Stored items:
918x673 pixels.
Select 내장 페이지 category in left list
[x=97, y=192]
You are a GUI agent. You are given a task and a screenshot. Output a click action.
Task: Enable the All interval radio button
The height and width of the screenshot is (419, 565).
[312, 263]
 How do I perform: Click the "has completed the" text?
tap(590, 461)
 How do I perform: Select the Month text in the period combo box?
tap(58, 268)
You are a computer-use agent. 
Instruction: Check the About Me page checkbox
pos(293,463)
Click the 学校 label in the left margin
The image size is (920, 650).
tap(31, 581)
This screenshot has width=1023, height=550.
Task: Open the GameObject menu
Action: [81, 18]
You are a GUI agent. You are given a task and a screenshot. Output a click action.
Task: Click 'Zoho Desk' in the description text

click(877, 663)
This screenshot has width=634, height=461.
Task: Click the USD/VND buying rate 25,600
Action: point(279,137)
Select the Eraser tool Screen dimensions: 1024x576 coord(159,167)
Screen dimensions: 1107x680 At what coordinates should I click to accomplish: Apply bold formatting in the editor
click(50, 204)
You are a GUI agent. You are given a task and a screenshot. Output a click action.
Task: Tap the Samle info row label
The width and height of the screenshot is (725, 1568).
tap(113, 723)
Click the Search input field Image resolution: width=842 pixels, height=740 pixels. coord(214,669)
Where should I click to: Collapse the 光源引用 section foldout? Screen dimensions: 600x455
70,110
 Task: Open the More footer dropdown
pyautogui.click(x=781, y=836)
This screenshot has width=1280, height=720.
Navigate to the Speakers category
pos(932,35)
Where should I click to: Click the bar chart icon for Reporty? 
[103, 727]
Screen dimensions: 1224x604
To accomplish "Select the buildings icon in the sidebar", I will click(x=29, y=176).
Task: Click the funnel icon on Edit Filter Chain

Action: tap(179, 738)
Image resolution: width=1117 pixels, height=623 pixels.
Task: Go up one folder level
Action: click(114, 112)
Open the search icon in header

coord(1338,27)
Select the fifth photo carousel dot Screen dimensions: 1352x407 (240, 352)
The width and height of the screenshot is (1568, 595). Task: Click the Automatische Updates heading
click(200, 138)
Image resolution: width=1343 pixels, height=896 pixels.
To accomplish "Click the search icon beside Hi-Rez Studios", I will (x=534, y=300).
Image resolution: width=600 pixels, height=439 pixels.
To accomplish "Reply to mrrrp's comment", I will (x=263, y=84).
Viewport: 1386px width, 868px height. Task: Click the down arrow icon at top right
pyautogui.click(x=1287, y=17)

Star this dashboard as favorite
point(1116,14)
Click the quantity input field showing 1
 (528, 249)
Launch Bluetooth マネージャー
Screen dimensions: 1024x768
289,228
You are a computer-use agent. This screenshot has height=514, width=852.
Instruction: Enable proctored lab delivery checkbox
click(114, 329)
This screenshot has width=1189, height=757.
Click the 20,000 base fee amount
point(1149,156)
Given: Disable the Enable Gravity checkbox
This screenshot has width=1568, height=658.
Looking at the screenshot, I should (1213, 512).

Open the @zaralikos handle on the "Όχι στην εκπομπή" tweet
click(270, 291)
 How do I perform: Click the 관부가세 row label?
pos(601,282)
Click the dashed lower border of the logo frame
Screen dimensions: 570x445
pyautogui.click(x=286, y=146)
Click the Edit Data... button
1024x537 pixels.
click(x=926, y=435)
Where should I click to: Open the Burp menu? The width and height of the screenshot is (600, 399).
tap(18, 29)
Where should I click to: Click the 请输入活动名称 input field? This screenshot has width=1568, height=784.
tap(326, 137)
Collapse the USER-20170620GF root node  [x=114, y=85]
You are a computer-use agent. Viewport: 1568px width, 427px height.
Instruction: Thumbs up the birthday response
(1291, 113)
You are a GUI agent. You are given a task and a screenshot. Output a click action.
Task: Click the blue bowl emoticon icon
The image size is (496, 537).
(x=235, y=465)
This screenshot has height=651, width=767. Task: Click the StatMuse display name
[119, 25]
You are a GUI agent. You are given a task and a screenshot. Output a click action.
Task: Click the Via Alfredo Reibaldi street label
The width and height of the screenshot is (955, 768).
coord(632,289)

## [WORK ORDER]
Show the lines from the data above that contain the string "computer".

## [EXERCISE RESULT]
You are a computer-use agent. 
You are a computer-use agent. This screenshot has height=514, width=852.
You are a computer-use agent. Viewport: 1568px width, 427px height.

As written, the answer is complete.